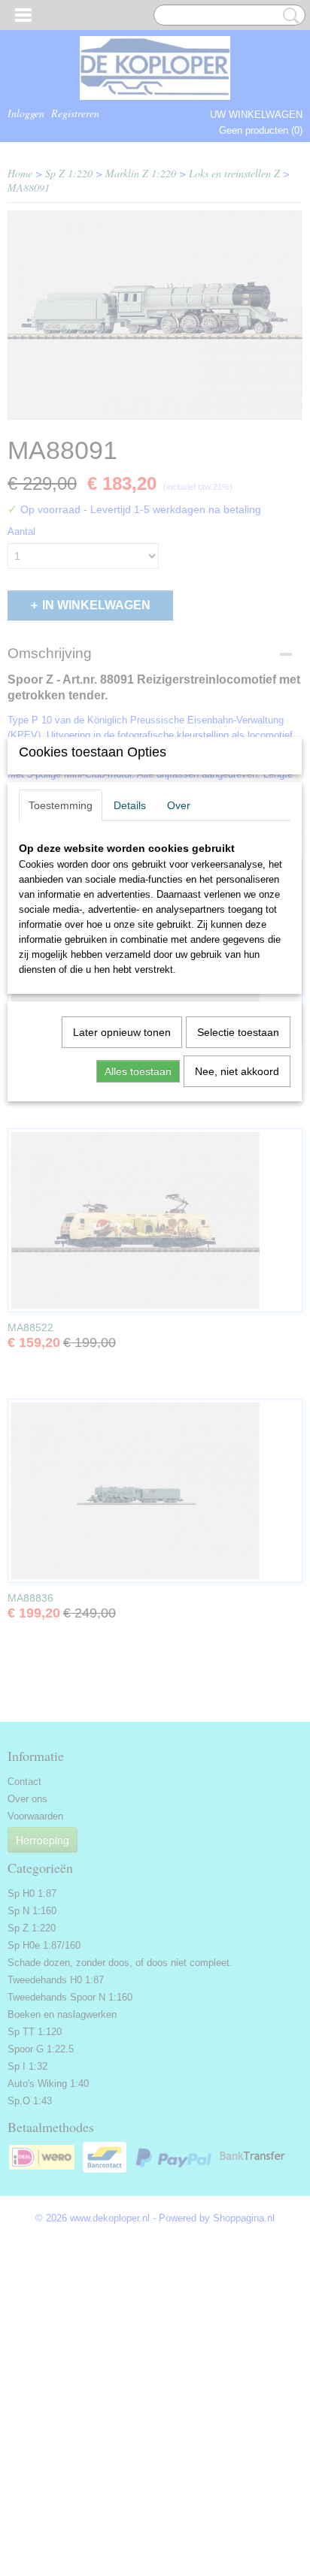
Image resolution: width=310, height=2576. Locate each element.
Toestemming (61, 805)
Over (178, 805)
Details (130, 805)
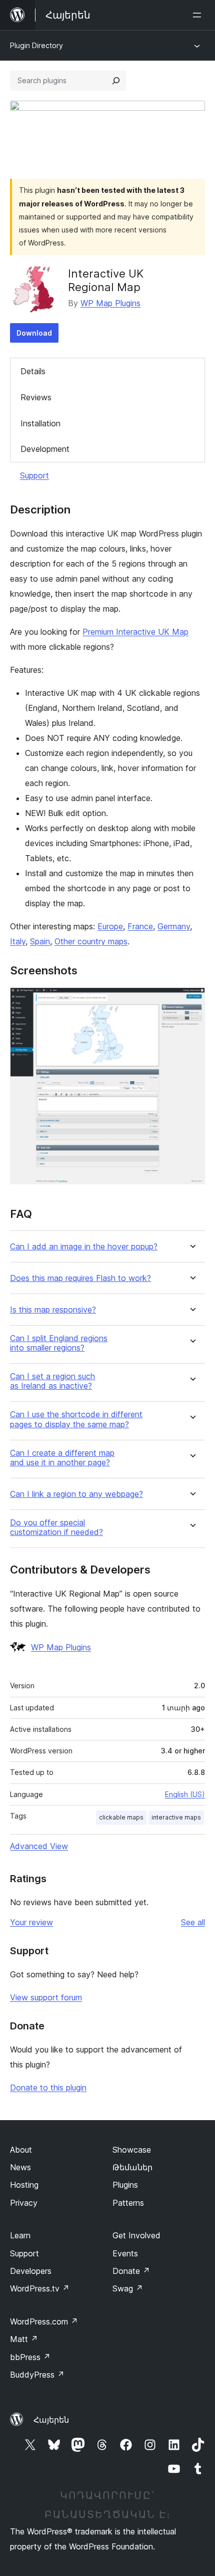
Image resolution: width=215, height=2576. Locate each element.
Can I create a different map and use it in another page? (62, 1457)
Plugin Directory (36, 45)
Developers (31, 2271)
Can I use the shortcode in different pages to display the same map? (76, 1419)
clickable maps (121, 1817)
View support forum (46, 1997)
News (20, 2167)
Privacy (24, 2203)
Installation (40, 423)
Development (45, 449)
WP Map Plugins (110, 303)
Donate (131, 2271)
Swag (127, 2288)
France (140, 926)
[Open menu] (199, 15)
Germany (174, 926)
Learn (20, 2235)
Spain (40, 941)
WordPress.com (44, 2321)
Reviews (36, 397)
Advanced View (39, 1846)
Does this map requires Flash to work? (80, 1278)
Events (125, 2253)
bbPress (30, 2357)
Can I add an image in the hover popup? (84, 1246)
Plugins (125, 2185)
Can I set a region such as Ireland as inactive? (52, 1381)
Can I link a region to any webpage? (76, 1494)
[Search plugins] (116, 81)
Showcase (131, 2150)
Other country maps (91, 941)
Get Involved (136, 2235)
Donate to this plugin (48, 2088)
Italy (18, 941)
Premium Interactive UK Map (135, 632)
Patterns (128, 2203)
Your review (31, 1922)
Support (34, 475)
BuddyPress (37, 2375)
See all (193, 1922)
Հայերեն (51, 2420)
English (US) (185, 1794)
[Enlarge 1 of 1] (191, 1001)
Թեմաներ (132, 2167)
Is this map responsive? (53, 1310)
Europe (110, 926)
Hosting (24, 2185)
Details (33, 371)
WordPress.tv (40, 2288)
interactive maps (176, 1817)
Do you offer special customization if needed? (56, 1527)
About (21, 2150)
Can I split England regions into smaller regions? (59, 1343)
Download (34, 333)
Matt (24, 2339)
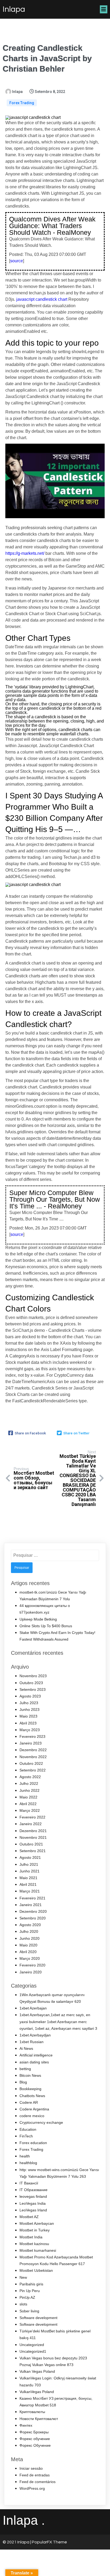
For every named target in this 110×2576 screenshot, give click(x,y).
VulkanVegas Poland (36, 2392)
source (16, 261)
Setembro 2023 (32, 1689)
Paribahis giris (31, 2284)
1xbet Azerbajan (33, 2008)
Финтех (25, 2425)
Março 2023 (29, 1730)
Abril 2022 (28, 1804)
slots (23, 2304)
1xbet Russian (31, 2042)
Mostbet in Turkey (34, 2230)
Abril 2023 (28, 1723)
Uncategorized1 (32, 2351)
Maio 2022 (28, 1797)
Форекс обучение (34, 2439)
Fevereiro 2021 (32, 1898)
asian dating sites (34, 2062)
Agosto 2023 (30, 1696)
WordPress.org (32, 2488)
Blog (23, 2082)
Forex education (33, 2143)
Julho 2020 (28, 1931)
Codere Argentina (34, 2109)
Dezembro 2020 (33, 1911)
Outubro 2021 (31, 1844)
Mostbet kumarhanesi (37, 2250)
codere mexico (31, 2116)
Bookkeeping (30, 2089)
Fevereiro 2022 (32, 1817)
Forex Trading (21, 103)
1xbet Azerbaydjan (35, 2035)
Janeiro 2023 (30, 1743)
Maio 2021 (28, 1878)
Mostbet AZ (29, 2217)
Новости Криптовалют (38, 2419)
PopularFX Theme (49, 2542)
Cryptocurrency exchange (41, 2122)
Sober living (29, 2311)
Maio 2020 (28, 1945)
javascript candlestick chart (41, 299)
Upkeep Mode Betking (38, 1619)
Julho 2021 (28, 1864)
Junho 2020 (29, 1938)
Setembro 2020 (32, 1918)
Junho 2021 (29, 1871)
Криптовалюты (32, 2412)
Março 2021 (29, 1891)
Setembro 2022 (32, 1770)
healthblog (28, 2163)
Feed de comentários (37, 2482)
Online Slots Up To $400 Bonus (45, 1626)
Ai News (26, 2048)
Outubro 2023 (31, 1683)
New (23, 2277)
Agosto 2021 (30, 1857)
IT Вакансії (28, 2183)
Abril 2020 (28, 1952)
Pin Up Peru (29, 2291)
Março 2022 (29, 1810)
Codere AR (28, 2102)
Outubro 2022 (31, 1763)
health (24, 2156)
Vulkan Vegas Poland (37, 2371)
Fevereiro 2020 (32, 1965)
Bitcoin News (30, 2075)
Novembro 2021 (33, 1837)
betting (25, 2069)
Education (27, 2129)
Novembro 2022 (33, 1757)
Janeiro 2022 (30, 1824)
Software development (38, 2318)
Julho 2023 (28, 1703)
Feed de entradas (34, 2475)
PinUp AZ (27, 2297)
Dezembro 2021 (33, 1831)
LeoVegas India (32, 2203)
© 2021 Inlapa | (17, 2542)
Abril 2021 (28, 1884)
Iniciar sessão (31, 2468)
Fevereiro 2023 (32, 1736)
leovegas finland (33, 2196)
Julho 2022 (28, 1783)
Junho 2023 (29, 1709)
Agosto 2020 (30, 1925)
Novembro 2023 (33, 1676)
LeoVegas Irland (33, 2210)
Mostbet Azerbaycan (36, 2223)
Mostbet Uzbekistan (36, 2270)
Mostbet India (30, 2237)
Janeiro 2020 (30, 1972)
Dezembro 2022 (33, 1750)
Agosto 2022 (30, 1777)
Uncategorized (31, 2345)
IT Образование (33, 2190)
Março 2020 (29, 1958)
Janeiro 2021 (30, 1905)
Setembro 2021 (32, 1851)
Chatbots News (32, 2096)
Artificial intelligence (36, 2055)
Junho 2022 (29, 1790)
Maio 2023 (28, 1716)
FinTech (26, 2136)
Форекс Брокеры (34, 2432)
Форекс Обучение (35, 2445)
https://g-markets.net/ (24, 553)
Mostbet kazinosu (34, 2244)
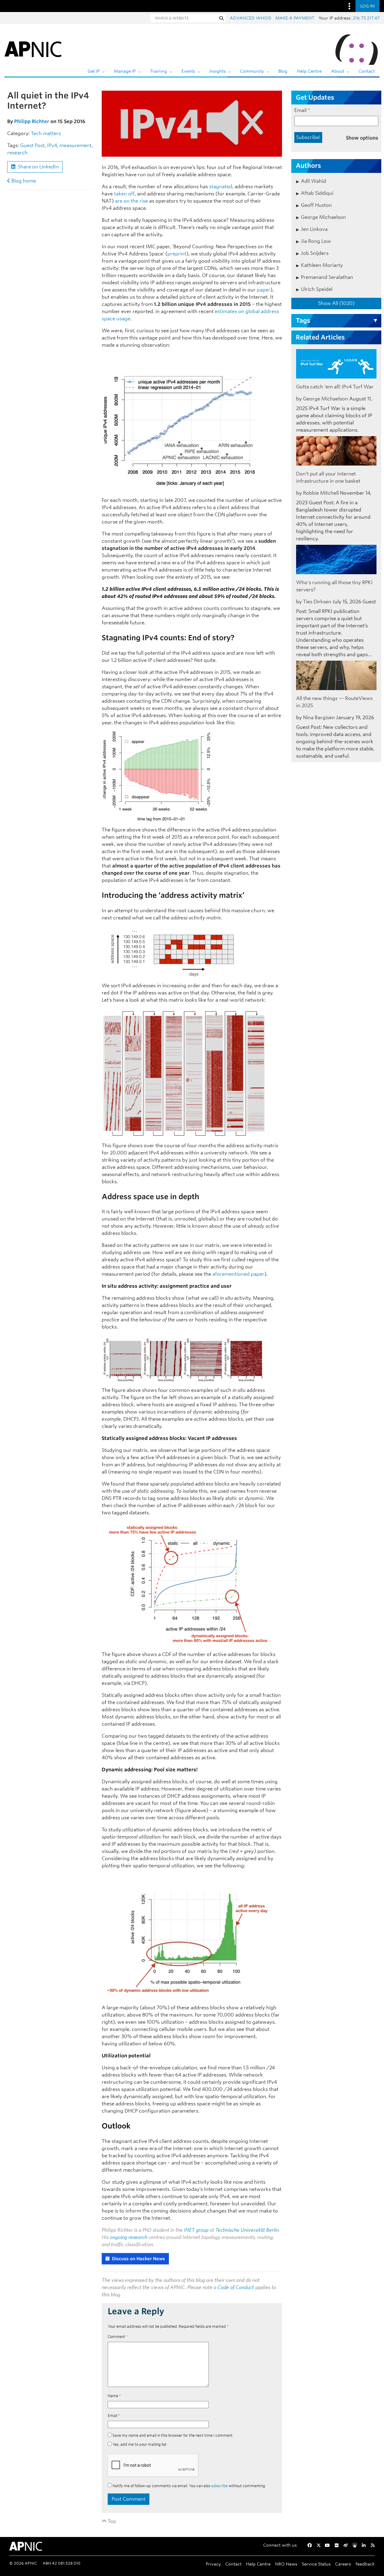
------------------------
## Assignment
Between and including the line above that contains "BuddyPress (37, 2375)" and the line that contains "healthblog (28, 2163)", restate every line word for word. Pictures stay out.

## Task result
BuddyPress (37, 2375)
See all (193, 1922)
Հայերեն (51, 2420)
English (US) (185, 1794)
[Enlarge 1 of 1] (191, 1001)
Թեմաներ (132, 2167)
Is this map responsive? (53, 1310)
Europe (110, 926)
Hosting (24, 2185)
Details (33, 371)
WordPress.tv (40, 2288)
interactive maps (176, 1817)
Do you offer special customization if needed? (56, 1527)
About (21, 2150)
Can I split England regions into smaller regions? (59, 1343)
Download (34, 333)
Matt (24, 2339)
For every named target in this 110×2576 screenshot, give click(x,y).
VulkanVegas Poland (36, 2392)
source (16, 261)
Setembro 2023 (32, 1689)
Paribahis giris (31, 2284)
1xbet Azerbajan (33, 2008)
Финтех (25, 2425)
Março 2023 (29, 1730)
Abril 2022 (28, 1804)
slots (23, 2304)
1xbet Russian (31, 2042)
Mostbet in Turkey (34, 2230)
Abril 2023 (28, 1723)
Uncategorized1 (32, 2351)
Maio 2022 (28, 1797)
Форекс обучение (34, 2439)
Fevereiro 2021 (32, 1898)
asian dating sites (34, 2062)
Agosto 2023 (30, 1696)
WordPress.org (32, 2488)
Blog (23, 2082)
Forex education (33, 2143)
Julho 2020 (28, 1931)
Codere Argentina (34, 2109)
Dezembro 2020 (33, 1911)
Outubro 2021 (31, 1844)
Mostbet kumarhanesi (37, 2250)
codere mexico (31, 2116)
Bookkeeping (30, 2089)
Fevereiro 2022 (32, 1817)
Forex Trading (21, 103)
1xbet Azerbaydjan (35, 2035)
Janeiro 2023 (30, 1743)
Maio 2021 (28, 1878)
Mostbet AZ (29, 2217)
Новости Криптовалют (38, 2419)
PopularFX Theme (49, 2542)
Cryptocurrency exchange (41, 2122)
Sober living (29, 2311)
Maio 2020 (28, 1945)
javascript candlestick chart (41, 299)
Upkeep Mode Betking (38, 1619)
Julho 2021 (28, 1864)
Junho 2020 (29, 1938)
Setembro 2020 (32, 1918)
Junho 2021 (29, 1871)
Криптовалюты (32, 2412)
Março 2021 (29, 1891)
Setembro 2022 (32, 1770)
healthblog (28, 2163)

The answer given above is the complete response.